- _THE REQUEST_: Reproduce the data below line for line, omitting the pictures.

- _SUPPLIED RECORDS_:
=======

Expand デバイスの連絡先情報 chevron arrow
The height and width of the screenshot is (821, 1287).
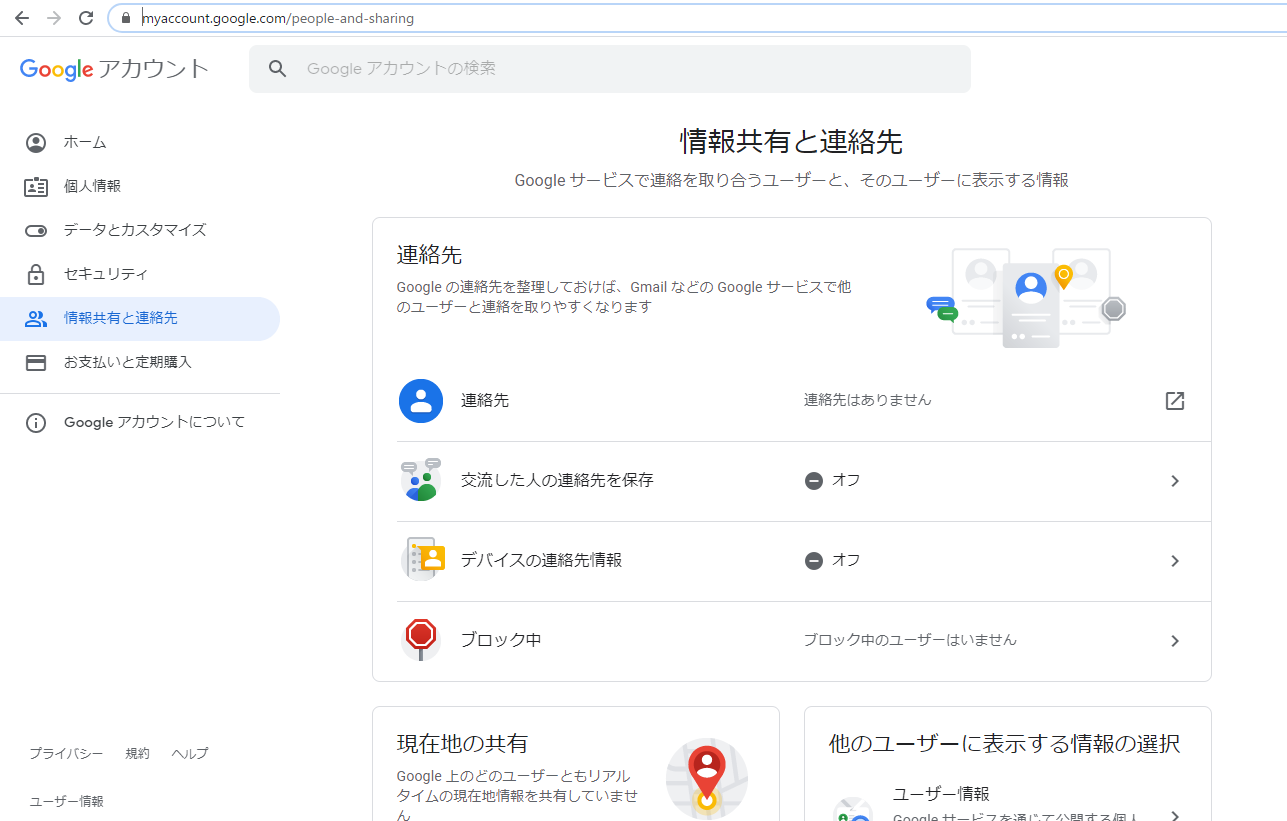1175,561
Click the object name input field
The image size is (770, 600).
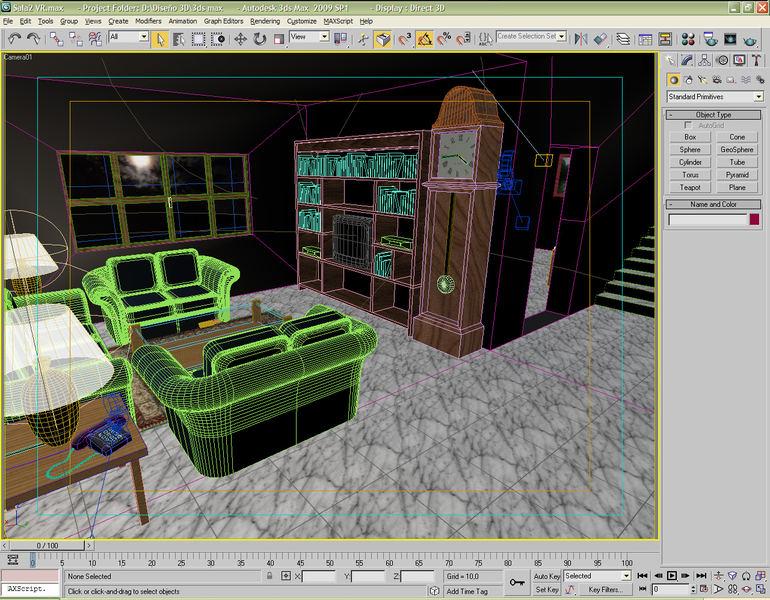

=======

- _EXERCISE SOLUTION_:
Expand デバイスの連絡先情報 chevron arrow
The height and width of the screenshot is (821, 1287).
1175,561
Click the object name input field
The image size is (770, 600).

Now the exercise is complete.